En respuesta a dicha carta, el Gobierno elaboró un programa de desarrollo de una nueva arma basada en la fisión nuclear.

Los gobiernos estadounidense y británico acordaron unir esfuerzos tras este objetivo. El Ejército de EEUU recibió el encargo de dar prioridad absoluta, acelerando, coordinando y recabando cuantos recursos fueran necesarios para realizar un proyecto al que se le puso el nombre clave de Manhattan. Su objetivo era fabricar la primera bomba atómica.

En el otoño de 1942, el general Leslie Groves, responsable del proyecto, se entrevistó secretamente con el físico Robert J. Oppenheimer, un brillante investigador cuyas cualidades personales de animador, capacidades de coordinador y poder de captación le hacían especialmente idóneo para dirigir en lo técnico la suma de esfuerzos que iba a representar el proyecto.

El lugar elegido para situar la planta fue Los Alamos, en Nuevo México, lejos de cualquier centro habitado.
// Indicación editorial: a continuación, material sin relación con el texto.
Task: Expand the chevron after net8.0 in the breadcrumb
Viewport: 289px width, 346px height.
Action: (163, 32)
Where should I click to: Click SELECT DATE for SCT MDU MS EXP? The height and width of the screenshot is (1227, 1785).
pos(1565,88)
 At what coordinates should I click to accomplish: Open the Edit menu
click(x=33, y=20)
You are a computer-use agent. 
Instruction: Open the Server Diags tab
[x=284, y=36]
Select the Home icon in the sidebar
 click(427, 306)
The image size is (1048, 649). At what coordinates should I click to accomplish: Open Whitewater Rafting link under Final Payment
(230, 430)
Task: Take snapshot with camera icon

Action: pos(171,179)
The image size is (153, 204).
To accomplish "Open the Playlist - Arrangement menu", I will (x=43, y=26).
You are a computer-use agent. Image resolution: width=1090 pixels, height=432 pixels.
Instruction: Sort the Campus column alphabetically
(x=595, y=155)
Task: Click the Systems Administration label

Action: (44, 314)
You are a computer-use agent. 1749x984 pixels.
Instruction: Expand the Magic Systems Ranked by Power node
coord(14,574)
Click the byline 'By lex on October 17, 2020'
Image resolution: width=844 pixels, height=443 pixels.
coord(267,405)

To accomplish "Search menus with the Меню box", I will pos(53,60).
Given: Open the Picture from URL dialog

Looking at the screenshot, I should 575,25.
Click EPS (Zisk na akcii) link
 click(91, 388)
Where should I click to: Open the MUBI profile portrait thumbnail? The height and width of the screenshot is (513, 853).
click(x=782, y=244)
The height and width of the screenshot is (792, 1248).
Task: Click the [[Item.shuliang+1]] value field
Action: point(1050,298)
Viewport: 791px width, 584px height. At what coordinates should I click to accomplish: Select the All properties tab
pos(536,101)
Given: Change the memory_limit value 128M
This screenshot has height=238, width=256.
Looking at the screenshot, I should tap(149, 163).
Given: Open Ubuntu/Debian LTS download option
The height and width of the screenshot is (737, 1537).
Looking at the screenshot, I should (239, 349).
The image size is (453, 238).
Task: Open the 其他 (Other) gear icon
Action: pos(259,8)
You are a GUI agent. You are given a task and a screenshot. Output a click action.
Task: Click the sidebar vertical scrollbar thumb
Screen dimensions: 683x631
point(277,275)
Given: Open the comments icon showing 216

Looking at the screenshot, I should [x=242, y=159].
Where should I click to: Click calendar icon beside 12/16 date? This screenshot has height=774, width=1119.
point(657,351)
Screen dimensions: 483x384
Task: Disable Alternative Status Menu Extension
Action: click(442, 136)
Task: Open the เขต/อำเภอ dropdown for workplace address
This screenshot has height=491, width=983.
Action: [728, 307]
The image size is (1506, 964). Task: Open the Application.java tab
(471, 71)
En la fabricación de la bomba trabajó un ejército de físicos, químicos e ingenieros; técnicos y militares. Más de cien mil personas colaboraron directa o indirectamente, la mayoría ignorantes de la finalidad real de su trabajo.

Todos los recursos disponibles se pusieron al servicio de la gigantesca empresa. Cientos de millones de dólares se gastaron en un esfuerzo tecnológico que abarcó una colosal planta construida en Tennessee, un grandioso laboratorio en la Universidad de Columbia, una enorme instalación en Oak Ridge, otra en Hanford.

En Los Alamos, junto a la planta atómica, surgió una ciudad habitada por científicos y sus familias. Era difícil que aquella dispersión no traicionara el secreto exigido. Pero los severísimos controles y la más estricta vigilancia evitaron una filtración.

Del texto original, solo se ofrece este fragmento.